> **Data provided**
+-------+

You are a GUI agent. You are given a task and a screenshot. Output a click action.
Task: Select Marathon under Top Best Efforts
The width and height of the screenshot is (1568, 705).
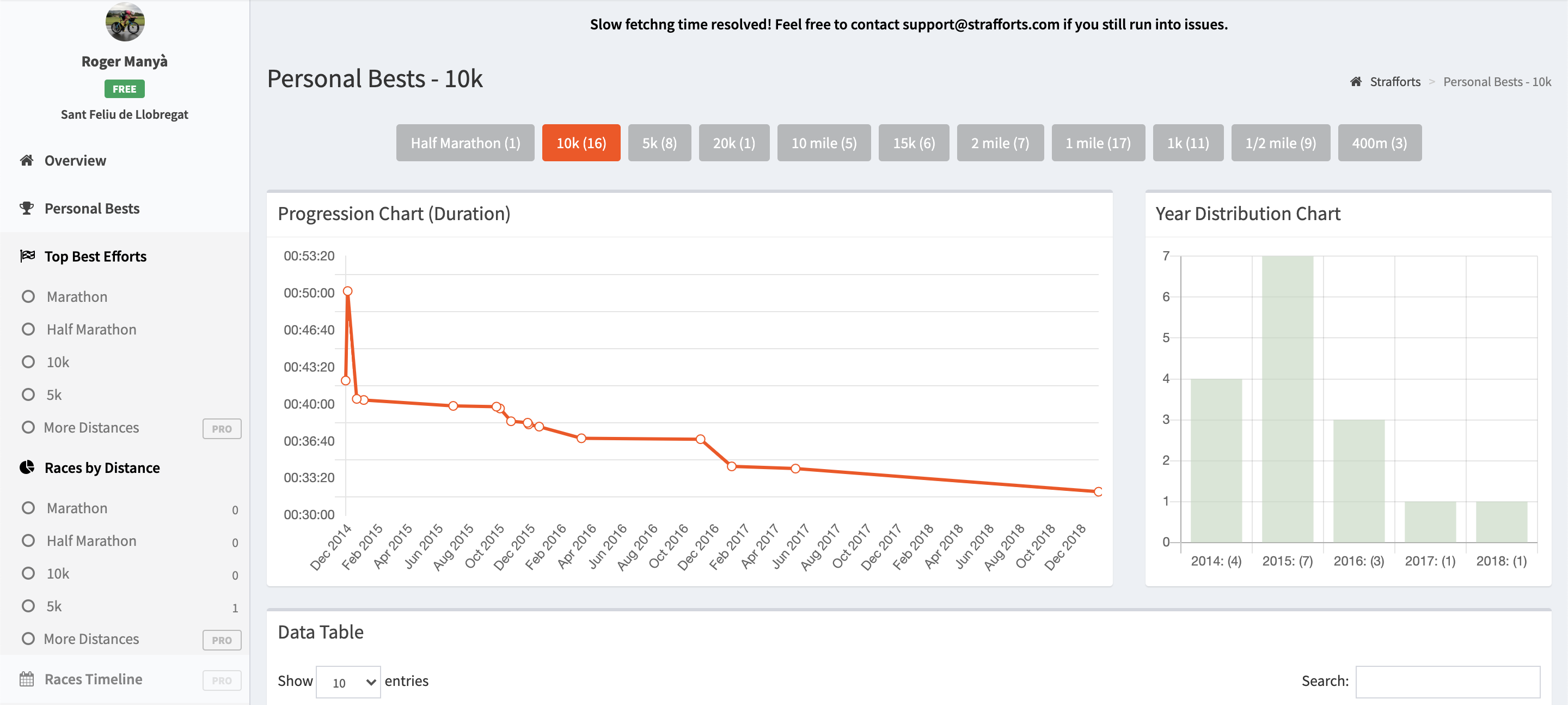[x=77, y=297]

+-------+

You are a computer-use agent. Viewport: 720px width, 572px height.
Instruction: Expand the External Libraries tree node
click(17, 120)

+-------+

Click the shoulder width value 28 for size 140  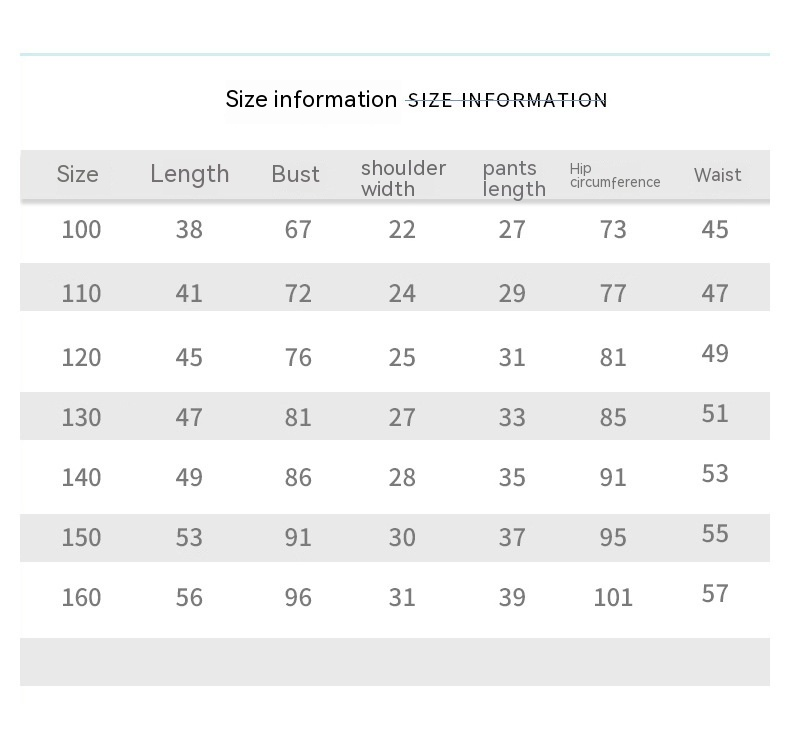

+-------+

> **Problem to solve**
In the records, count every line that includes "agent" and give the count alone.

> **Response below**
2